(Stored dataset items)
■ ■ ■
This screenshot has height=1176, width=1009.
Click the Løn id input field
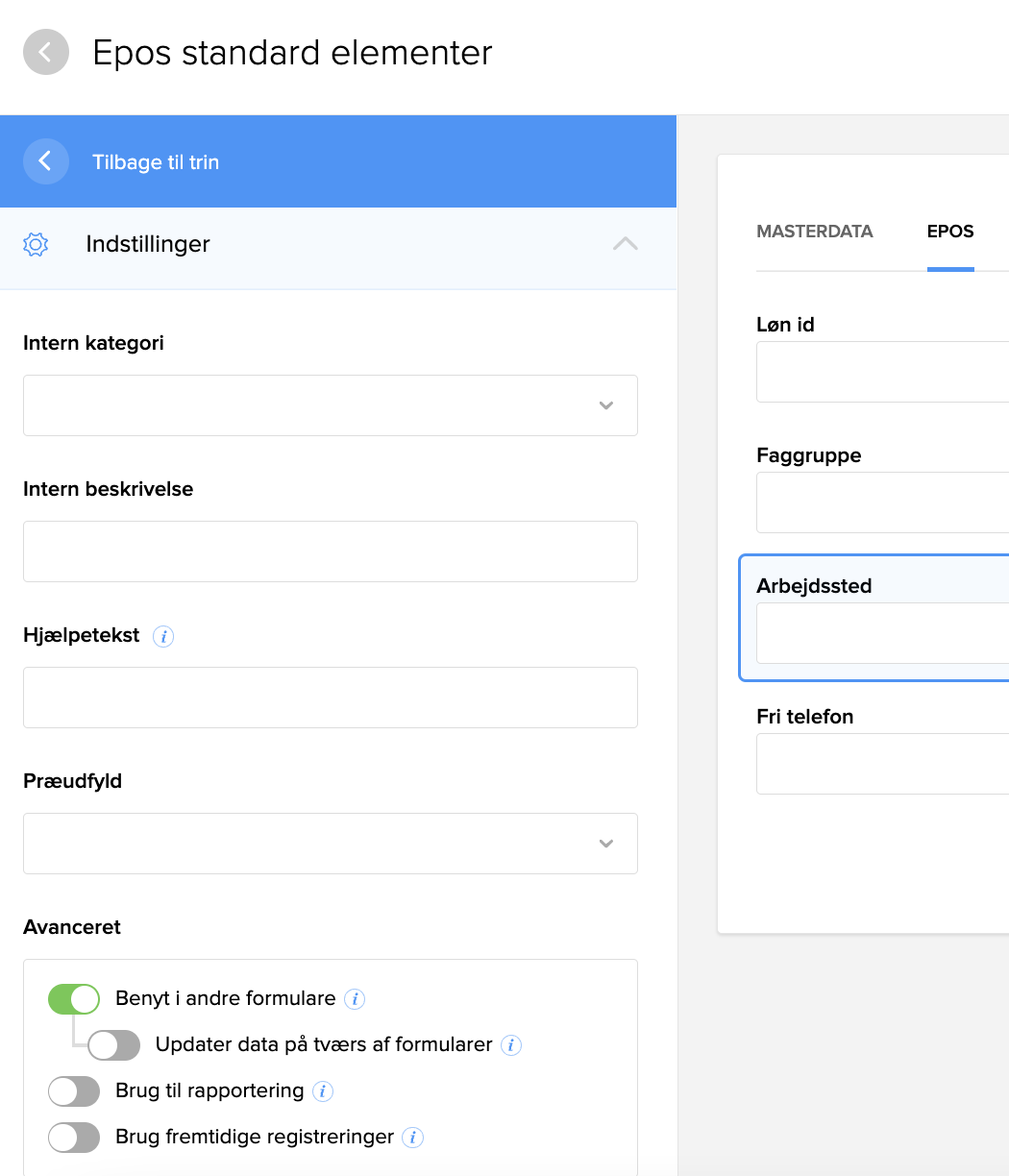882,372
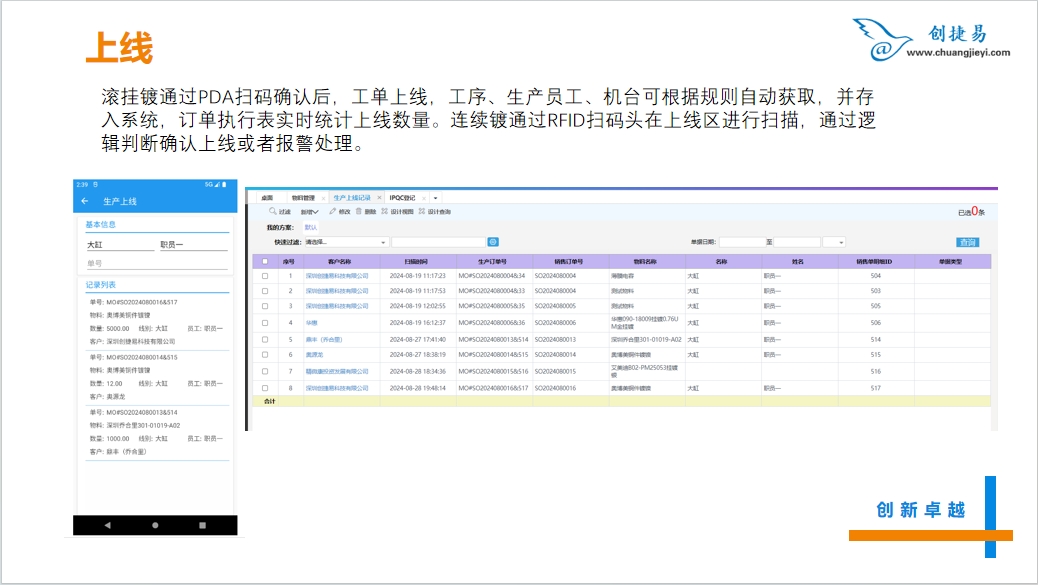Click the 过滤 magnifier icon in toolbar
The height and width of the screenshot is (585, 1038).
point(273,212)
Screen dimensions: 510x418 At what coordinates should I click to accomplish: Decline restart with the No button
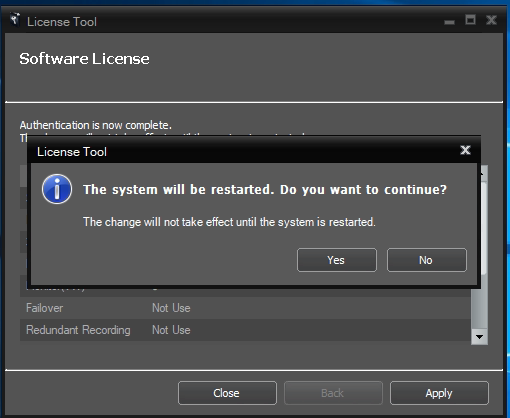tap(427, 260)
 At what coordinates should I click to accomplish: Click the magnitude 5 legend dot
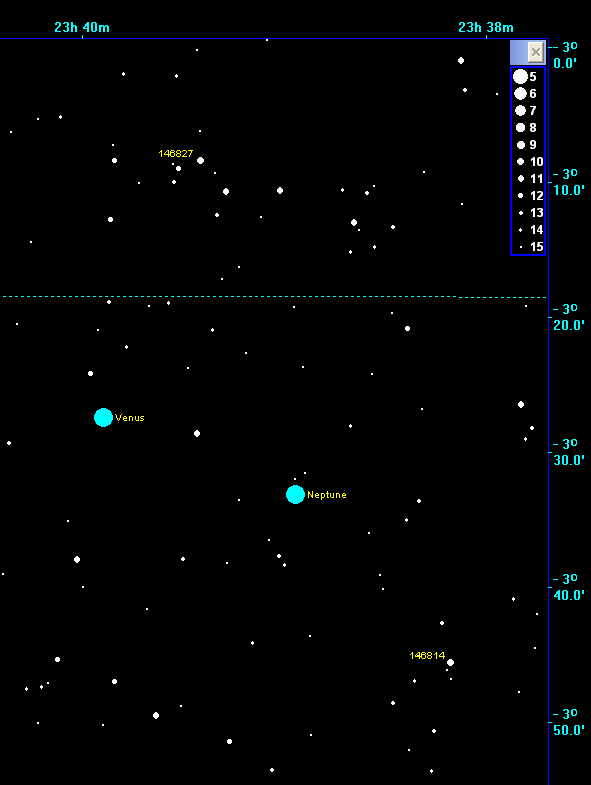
■ ■ ■
*Exercise requirements*: Retype the data above exactly. Leave the pictures out.

*Answer to this task*:
This screenshot has height=1176, width=1009.
Click the Løn id input field
882,372
Click the 过滤 magnifier icon in toolbar
The height and width of the screenshot is (585, 1038).
point(273,212)
Screen dimensions: 510x418 At what coordinates should I click to accomplish: Decline restart with the No button
tap(427, 260)
 At what coordinates should I click to accomplish: Click the magnitude 5 legend dot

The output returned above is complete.